If you want to browse the web, watch movies, read books, etc. i.e., Content Consumption, then it is a wonderful device. If you want to record music in a DAW [Digital Audio Workstation, e.g., MOUT Digital Performer, ProTools, or Logic], edit videos, design logos, shop photos, etc., then this is not the device to use. The iPad makes a great companion to such devices, but does not replace them.
Which leaves people like me in an odd position. I own a work horse desktop (I need as many cores as I can get, let alone RAIDs, shit loads of disk space, RAM, and whatever else I can get to do video editing/render in Final Cut Pro and Motion let alone multi-track recording when I have limiters, compressors, megaphone simulators, synthesizers, and more all running in real time), a laptop that does most of what my desktop can do (with more limitations, slower speeds and more headaches), and an iPhone.
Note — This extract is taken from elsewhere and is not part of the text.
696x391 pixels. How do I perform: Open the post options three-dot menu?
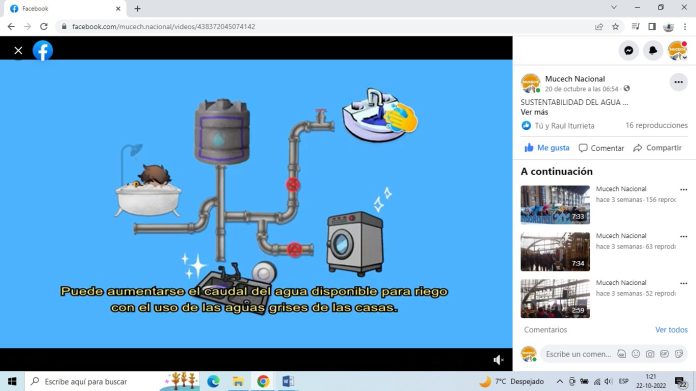pyautogui.click(x=678, y=82)
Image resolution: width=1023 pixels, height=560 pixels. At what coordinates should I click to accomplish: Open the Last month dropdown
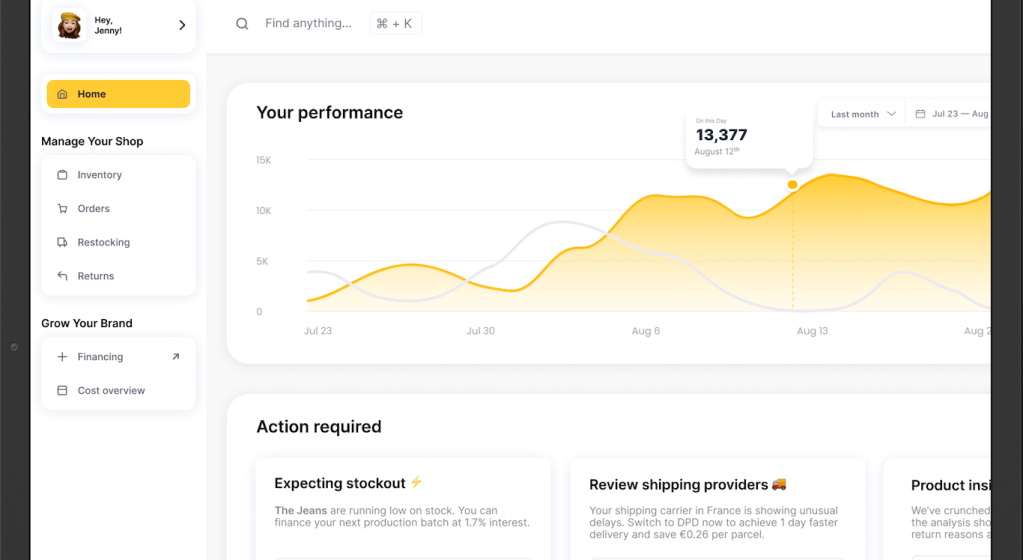[x=862, y=114]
“…the iPad is just dithering up my device resolution.”
Where does an iPad fit in for me?
This is why I ask what your use case is. There is a high probability that you won’t get a phone call while you are out of town asking you to “throw together a business card really quick” or “Hey, can you give me those tracks, but with a click track…oh and can you take out the guitar because I want to replace it.” Me, on the other hand, might get that call. At that point, the iPad is just dithering up my device resolution.
Would I like to own one? Yes. I would probably read more books and there would be some trips where I would either know I would not need the extended abilities or force myself into a situation where I would not allow myself to use them. On the other hand, if I did own one right now, I would still be brining my laptop in my carry on luggage next Wednesday for my flight to Dulles.
On the other hand, I might put my iPad in my carry on bag instead of my laptop bag.
*The iPad lacks phone capabilities.
†I have since updated this entry on my laptop, if you didn’t notice with all the dynamic text, images and other things I have complained about not being able to do while actually on the iPad.